= Shailesh Bhabhor =

Indian politician

Shailesh Bhabhor (born 1980) is an Indian politician from Gujarat. He is a member of the Gujarat Legislative Assembly from Limkheda Assembly constituency, which is reserved for Scheduled Tribe community, in Dahod district. He won the 2022 Gujarat Legislative Assembly election representing the Bharatiya Janata Party.

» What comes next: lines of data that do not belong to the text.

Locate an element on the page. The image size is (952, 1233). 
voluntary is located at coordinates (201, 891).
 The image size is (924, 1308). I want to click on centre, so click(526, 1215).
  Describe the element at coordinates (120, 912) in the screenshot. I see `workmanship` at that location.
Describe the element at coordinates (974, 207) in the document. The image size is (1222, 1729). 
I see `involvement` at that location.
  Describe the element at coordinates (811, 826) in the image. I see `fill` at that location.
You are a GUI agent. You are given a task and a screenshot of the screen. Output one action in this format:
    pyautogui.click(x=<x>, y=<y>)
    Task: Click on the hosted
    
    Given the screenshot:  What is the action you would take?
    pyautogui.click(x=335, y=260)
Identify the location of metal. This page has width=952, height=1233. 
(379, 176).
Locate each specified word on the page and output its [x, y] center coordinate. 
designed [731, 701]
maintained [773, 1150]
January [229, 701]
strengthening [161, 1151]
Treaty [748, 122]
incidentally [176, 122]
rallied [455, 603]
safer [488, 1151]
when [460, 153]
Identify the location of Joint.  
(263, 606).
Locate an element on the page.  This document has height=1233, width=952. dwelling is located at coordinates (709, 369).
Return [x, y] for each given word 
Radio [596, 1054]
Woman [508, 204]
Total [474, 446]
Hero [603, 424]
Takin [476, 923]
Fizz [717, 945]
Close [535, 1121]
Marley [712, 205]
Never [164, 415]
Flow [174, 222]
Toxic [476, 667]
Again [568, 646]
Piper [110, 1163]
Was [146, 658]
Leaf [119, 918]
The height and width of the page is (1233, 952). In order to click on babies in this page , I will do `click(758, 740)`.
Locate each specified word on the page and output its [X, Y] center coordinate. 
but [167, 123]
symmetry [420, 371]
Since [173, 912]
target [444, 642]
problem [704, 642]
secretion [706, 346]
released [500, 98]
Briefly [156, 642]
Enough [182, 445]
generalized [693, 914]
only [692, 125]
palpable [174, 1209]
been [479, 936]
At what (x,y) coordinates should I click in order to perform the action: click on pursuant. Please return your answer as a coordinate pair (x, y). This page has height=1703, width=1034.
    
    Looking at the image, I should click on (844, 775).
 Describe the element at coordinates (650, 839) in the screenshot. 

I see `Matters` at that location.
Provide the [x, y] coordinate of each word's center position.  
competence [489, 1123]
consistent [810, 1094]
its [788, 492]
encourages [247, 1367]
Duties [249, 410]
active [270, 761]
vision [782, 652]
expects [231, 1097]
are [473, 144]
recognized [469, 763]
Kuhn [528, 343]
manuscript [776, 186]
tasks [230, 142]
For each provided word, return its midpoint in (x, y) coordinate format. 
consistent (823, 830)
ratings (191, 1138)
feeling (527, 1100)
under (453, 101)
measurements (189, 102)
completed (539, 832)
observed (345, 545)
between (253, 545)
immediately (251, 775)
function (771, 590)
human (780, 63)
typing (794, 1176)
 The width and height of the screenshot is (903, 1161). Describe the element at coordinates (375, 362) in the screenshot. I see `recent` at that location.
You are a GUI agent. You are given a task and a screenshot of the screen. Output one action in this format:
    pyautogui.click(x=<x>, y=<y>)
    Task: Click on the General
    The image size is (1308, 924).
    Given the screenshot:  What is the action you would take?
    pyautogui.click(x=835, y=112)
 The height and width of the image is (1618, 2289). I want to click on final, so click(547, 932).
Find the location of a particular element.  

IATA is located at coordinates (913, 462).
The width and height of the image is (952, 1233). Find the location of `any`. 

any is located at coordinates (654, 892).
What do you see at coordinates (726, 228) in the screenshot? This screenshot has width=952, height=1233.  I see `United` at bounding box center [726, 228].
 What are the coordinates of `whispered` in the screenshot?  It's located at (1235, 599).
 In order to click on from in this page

== Early life and education ==
Bhabhor is from Limkheda, Dahod district, Gujarat. He is the son of Sumanbhai Bhabhor. He completed his MA in 2004 at Sardar Patel University, Vallabh Vidyanagar. Earlier, he did BA in 2001 at Nalini Arvind and T.V. Patel Arts College, Vidyanagar, which is also affiliated with Sardar Patel University.

== Career ==
Bhabhor won from Limkheda Assembly constituency representing the Bharatiya Janata Party in the 2022 Gujarat Legislative Assembly election. He polled 69,417 votes and defeated his nearest rival, Nareshbhai Baria of the Aam Aadmi Party, by a margin of 3,663 votes. He first became an MLA, also on the BJP ticket, winning the 2017 Gujarat Legislative Assembly election defeating Maheshbhai Ratansing Tadvi of the Indian National Congress by a margin of 19,314 votes.